Une proportion importante des immigrants de confession musulmane aux États-Unis sont des réfugiés fuyant des zones de conflits armés, rappelle le Journal of The American Academy Of Child & Adolescent Psychiatry. Et certains sujets cumulent trois sources de souffrances : les traumatismes liés au conflit motivant leur démarche migratoire, le stress de cette migration proprement dite, et les difficultés qu’elle entraîne, en particulier en termes d’acculturation ou/et d’exposition éventuelle à un contexte raciste.

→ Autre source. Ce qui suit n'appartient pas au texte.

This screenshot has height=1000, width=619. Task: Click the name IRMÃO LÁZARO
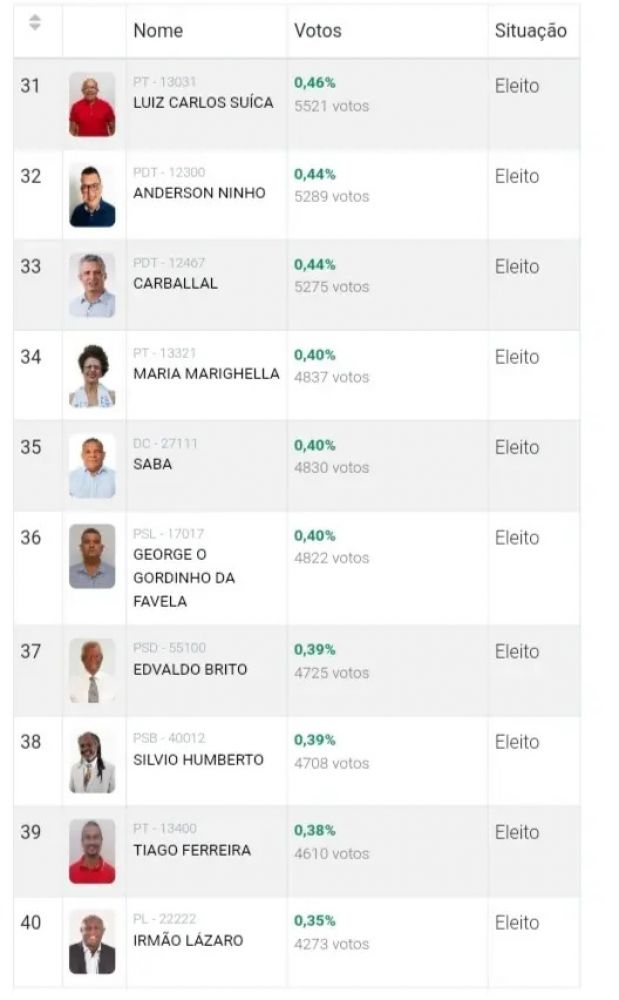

L’accumulation de ces souffrances rend ces migrants particulièrement vulnérables à des maladies mentales : syndrome de stress post-traumatique, troubles anxio-dépressifs, psychose... Mais l’une des particularités des affections psychiatriques dans cette population est leur attribution culturelle à l’influence de créatures surnaturelles, les djinns(1). Selon le Coran, Dieu (Allah) a façonné trois types d’êtres : les humains, les anges et les djinns. Comparables à un « feu sans fumée », ces entités lumineuses ou évanescentes vivraient parmi nous, invisibles, avec des personnalités propres, certaines bienveillantes, mais d’autres maléfiques. Parmi leurs pouvoirs remarquables, ils ont le don de voler, une grande force et la faculté de changer de forme.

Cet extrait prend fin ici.